The communion was being torn. Within a few months the ensuing disruption led (2000) to the formation of the Anglican Mission in America (AMiA).

Those remaining in TEC, and not wishing to join the AMiA, and those leaving in a subsequent wave after the consecration in New Hampshire of a twice divorced and now openly gay bishop, then formed the Anglican Communion Network (2003). This group now began to actively align with overseas bishops who were distressed with events in TEC, but unsure about the AMiA. That the formation of this new group broke a prayerful understanding with the Archbishops who had founded the AMiA was not discussed.

The unity of the movement was frayed, but continued to function outwardly, and in time the Global Anglican Futures Conference (GAFCON) was constituted (2008). From that first gathering of GAFCON in Jerusalem, a group emerged that soon began the formation of what would become the Anglican Church of North America.

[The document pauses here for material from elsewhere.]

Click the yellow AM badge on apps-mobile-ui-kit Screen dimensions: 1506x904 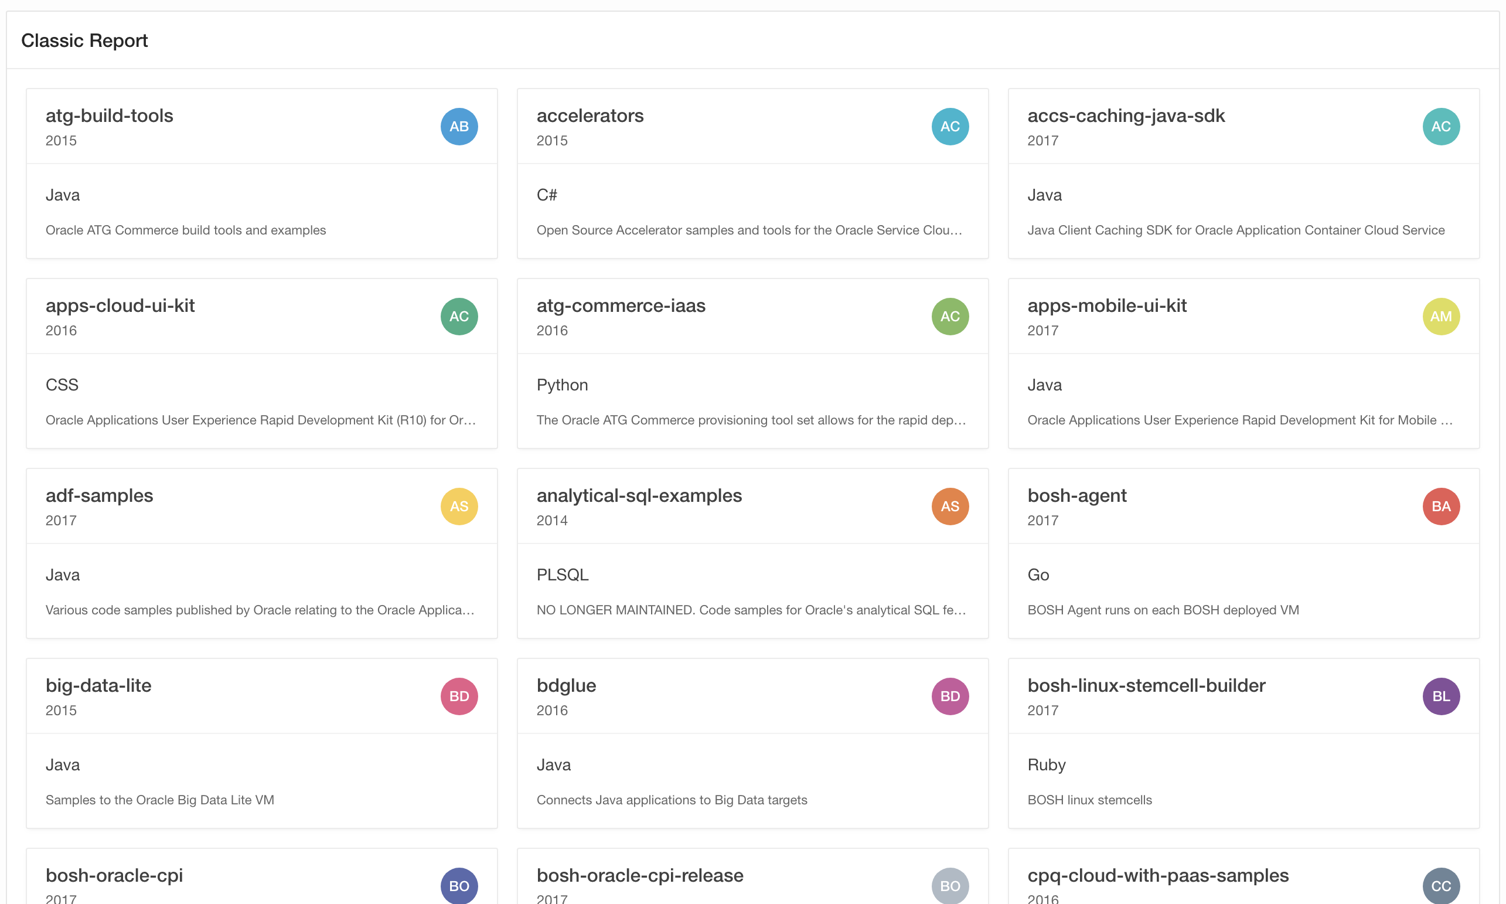pyautogui.click(x=1440, y=317)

It appeared to many that a new missionary Province had begun that would unite us all. There was much hope then for a good and united future for the North American Anglican witness, but it was not to be.

The theological diversity that existed among the various groups had not diminished, even after most participants had eventually separated from TEC. And increasingly different theological and missionary trajectories were hardening. It was becoming more and more clear that a major global realignment was unfolding among Anglicans. Much of the growing tension in those years can - with hindsight - be attributed to fundamental differences of understanding between strong leaders. Poor communication and much misunderstanding was rampant. Unspoken presuppositions were not clarified. Unity in opposing the heretical drift in TEC was not producing unity among the key constituencies, and the season of common witness between them broke down irretrievably in 2011. Though many could see the cracks forming and widening, some years before, their voices were not heeded.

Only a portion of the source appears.